Kaleidescape, a leading producer of home movie servers and playback systems, has devised a component that eliminates inconveniences associated with Blu-ray Disc viewing while also addressing movie-industry concerns about illegal content sharing.
The M700 Disc Vault, which dealers began offering this summer, copies the contents of Blu-ray Discs to a Kaleidescape server, enabling any player in a home’s Kaleidescape network to instantly display the movie you select. You do not have to load the disc and then sift through menu options.
To comply with its licensing agreement, which is structured to allow Kaleidescape to copy Blu-ray content without encouraging content sharing, the company requires that the Blu-ray Discs themselves be present during playback of their copied contents. Therefore the M700, in addition to importing Blu-ray Disc content to the server, also stores the discs themselves. The Disc Vault—which costs about $6,000 and measures 17.5 inches long, 8.8 inches tall, and 21.9 inches deep—holds as many as 320 discs in a rotating carousel that has the capacity of about 14 linear feet of shelf space. (Kaleidescape’s largest media server, the 3U, has the capacity to store information from as many as 600 Blu-ray Discs.)

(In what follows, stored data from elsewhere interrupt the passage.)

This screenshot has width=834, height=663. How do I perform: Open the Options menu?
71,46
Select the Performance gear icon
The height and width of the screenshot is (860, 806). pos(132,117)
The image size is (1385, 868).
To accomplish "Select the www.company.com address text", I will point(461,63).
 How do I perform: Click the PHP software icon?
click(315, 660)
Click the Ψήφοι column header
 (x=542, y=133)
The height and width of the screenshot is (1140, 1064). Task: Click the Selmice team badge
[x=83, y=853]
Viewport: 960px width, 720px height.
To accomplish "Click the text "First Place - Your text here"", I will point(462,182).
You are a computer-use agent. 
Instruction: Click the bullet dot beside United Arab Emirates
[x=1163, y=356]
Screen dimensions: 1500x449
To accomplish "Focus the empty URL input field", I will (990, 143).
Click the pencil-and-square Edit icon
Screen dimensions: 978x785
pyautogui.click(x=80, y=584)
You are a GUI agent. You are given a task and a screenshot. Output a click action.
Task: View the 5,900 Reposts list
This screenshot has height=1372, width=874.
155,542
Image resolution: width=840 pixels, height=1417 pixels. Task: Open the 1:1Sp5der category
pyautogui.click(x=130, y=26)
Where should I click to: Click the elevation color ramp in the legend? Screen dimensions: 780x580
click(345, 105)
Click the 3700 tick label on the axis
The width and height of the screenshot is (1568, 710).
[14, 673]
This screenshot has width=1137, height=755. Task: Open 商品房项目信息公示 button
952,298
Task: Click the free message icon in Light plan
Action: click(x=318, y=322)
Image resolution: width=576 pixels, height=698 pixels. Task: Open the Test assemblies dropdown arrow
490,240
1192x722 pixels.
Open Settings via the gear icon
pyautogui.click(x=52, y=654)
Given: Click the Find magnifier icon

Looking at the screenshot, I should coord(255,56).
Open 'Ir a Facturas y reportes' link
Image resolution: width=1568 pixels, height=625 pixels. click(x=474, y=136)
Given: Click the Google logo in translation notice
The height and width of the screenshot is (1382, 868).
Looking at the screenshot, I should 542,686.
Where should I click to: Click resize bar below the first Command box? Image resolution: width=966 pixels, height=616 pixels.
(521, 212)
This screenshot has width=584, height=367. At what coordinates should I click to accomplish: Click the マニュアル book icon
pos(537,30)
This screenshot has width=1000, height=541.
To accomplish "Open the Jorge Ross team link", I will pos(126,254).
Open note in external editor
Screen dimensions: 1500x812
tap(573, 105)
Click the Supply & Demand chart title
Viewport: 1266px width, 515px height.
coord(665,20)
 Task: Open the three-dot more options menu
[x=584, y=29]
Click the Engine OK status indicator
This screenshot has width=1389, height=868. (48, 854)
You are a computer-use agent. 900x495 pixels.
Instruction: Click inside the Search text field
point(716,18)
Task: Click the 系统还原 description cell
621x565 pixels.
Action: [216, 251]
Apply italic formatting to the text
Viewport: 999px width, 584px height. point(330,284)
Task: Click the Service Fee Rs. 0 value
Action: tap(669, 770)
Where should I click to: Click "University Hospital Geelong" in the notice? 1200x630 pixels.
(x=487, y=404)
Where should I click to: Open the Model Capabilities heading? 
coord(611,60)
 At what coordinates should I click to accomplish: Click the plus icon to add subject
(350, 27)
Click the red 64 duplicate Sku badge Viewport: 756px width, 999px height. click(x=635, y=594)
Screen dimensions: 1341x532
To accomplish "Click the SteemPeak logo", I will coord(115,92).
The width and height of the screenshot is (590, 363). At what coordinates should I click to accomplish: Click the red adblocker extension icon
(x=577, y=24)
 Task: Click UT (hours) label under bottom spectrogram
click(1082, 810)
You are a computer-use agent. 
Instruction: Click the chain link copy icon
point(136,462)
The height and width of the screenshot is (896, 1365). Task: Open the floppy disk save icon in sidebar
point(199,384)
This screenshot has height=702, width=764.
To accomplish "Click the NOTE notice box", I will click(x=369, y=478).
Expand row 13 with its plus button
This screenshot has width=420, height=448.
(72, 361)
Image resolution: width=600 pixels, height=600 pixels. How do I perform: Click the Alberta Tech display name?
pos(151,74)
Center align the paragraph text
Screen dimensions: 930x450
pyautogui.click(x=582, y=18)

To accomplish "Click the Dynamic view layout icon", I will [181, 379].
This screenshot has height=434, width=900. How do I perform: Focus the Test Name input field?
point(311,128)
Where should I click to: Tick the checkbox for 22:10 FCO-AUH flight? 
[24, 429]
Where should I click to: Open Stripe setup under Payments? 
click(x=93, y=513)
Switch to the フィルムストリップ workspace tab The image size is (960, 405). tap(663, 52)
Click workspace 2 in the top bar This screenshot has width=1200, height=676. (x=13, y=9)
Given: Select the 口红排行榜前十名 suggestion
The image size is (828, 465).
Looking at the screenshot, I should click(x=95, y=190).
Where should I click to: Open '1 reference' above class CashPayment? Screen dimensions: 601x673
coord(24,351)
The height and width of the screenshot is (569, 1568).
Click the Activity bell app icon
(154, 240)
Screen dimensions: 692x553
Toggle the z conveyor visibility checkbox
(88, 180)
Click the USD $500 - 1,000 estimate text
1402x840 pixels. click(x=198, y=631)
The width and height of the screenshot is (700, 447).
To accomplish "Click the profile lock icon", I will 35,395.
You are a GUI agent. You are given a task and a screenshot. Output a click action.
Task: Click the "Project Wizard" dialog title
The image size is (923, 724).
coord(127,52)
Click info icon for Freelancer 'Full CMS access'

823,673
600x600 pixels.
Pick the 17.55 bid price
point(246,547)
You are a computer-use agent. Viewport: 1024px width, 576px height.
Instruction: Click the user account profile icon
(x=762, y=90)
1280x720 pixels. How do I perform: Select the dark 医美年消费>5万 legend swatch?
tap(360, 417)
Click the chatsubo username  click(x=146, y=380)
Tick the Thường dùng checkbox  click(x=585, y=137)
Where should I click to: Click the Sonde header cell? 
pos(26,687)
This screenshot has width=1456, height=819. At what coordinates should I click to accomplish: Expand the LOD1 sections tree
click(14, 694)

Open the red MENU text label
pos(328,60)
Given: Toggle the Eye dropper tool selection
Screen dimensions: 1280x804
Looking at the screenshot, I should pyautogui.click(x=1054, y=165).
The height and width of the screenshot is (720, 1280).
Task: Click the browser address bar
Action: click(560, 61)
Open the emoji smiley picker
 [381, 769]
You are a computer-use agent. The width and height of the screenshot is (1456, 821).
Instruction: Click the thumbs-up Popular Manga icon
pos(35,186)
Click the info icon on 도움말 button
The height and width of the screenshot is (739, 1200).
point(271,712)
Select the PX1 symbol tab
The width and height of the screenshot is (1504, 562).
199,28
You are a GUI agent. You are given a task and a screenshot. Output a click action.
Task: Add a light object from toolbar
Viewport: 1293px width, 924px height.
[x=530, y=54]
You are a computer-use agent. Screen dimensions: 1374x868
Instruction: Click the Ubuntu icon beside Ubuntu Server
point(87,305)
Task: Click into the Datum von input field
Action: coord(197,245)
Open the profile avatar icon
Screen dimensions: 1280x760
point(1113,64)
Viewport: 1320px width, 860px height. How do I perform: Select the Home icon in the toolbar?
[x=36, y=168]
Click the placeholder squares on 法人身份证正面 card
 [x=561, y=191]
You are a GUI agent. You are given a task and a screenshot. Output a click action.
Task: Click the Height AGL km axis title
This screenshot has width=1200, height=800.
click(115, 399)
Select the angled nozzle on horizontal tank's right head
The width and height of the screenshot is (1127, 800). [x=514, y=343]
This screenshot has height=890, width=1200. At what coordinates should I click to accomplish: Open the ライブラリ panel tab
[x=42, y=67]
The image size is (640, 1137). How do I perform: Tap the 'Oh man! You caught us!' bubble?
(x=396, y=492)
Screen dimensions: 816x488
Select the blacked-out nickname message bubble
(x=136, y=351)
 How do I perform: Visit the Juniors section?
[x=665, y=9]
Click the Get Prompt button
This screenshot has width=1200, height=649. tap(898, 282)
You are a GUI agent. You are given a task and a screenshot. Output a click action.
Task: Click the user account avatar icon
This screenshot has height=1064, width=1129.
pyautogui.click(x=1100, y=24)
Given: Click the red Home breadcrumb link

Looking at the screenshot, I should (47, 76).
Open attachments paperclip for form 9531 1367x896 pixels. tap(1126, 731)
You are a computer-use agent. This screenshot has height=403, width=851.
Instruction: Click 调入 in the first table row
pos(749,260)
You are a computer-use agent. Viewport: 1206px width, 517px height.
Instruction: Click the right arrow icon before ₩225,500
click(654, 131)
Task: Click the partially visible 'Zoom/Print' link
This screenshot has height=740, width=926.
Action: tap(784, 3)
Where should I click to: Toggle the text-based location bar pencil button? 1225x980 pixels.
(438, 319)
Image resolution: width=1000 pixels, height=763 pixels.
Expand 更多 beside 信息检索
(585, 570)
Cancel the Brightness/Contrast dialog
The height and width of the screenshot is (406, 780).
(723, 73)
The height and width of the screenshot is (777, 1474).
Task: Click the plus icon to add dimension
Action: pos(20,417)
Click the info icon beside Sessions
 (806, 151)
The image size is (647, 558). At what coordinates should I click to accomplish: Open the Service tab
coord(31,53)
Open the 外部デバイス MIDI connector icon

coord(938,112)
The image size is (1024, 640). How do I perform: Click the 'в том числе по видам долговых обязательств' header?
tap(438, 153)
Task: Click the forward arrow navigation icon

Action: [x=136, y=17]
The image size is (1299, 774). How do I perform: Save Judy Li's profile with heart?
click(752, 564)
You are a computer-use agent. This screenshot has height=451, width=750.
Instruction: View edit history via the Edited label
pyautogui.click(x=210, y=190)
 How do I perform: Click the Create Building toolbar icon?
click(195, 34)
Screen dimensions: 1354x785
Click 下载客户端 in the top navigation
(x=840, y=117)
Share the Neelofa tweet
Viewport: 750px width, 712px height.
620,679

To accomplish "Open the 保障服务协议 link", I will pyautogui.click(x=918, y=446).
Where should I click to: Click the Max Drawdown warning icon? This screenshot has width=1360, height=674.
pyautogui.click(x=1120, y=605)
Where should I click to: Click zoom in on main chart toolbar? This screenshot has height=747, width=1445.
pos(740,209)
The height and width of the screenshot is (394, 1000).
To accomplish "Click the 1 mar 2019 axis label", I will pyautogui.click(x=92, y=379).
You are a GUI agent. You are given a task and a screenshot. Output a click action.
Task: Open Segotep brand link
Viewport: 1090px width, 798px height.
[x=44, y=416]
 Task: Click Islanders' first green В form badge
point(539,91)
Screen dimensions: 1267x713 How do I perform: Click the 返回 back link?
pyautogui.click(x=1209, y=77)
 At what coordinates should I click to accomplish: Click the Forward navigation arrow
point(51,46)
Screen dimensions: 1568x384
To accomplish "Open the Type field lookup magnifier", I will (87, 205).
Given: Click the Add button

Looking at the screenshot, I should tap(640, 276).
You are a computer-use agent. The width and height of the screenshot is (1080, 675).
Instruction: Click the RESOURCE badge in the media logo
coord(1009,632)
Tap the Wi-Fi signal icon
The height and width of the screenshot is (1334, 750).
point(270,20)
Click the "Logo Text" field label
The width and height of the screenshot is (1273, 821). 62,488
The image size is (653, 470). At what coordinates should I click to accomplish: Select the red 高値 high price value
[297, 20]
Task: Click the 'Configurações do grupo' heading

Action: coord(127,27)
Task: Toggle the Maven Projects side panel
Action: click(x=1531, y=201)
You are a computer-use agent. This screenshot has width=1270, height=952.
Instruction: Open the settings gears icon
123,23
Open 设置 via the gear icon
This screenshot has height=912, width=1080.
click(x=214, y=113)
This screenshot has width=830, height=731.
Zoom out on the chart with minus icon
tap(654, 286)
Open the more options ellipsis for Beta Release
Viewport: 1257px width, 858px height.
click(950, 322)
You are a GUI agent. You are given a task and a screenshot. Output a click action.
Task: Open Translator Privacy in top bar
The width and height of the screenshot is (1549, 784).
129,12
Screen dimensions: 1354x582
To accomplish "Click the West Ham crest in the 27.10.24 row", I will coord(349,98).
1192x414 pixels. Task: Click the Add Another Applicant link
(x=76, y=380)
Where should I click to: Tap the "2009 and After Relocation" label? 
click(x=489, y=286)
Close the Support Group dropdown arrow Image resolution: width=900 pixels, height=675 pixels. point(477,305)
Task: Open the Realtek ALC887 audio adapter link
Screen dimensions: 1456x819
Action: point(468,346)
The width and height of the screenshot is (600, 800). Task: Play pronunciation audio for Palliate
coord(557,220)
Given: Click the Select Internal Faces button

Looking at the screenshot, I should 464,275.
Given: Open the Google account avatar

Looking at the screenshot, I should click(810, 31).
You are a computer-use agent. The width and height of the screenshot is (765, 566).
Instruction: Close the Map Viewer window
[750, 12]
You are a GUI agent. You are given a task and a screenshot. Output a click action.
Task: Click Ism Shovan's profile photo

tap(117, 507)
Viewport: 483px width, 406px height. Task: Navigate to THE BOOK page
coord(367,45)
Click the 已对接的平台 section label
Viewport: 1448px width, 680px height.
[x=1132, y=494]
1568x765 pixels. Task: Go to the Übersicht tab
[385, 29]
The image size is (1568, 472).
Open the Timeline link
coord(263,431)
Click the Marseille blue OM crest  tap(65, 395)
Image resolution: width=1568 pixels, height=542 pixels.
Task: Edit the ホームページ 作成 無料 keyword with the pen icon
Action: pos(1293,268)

The M700 (which can also copy the contents of DVDs and CDs to the server) requires about 30 minutes to import a Blu-ray Disc. You can insert discs one at a time as quickly as you can load them into the disc slot, and it will queue them for copying.
The M700 integrates seamlessly with the rest of the Kaleidescape line, including the Blu-ray-friendly M-Class players, which the Sunnyvale, Calif.–based company released last spring.
A recent enhancement to the Kaleidescape system is a feature called Scenes, which bookmarks the most memorable scenes from the movies you import and enables you to bookmark your favorites as well. The company has also introduced CinemaScape, a feature that recognizes when the Kaleidescape player is connected to a movie projector capable of displaying a 2.35:1 aspect ratio and eliminates glitches caused by lens movements and projector mode switches.
In September, Kaleidescape announced its first iPad app, which will be available through Apple’s online app store by the end of the year. With the Kaleidescape app, you can browse and control the media content that is playing throughout your home network. You also can browse your Kaleidescape media library on an iPad while a movie is playing on the system, letting you select and start the next movie before the credits begin rolling on the current one.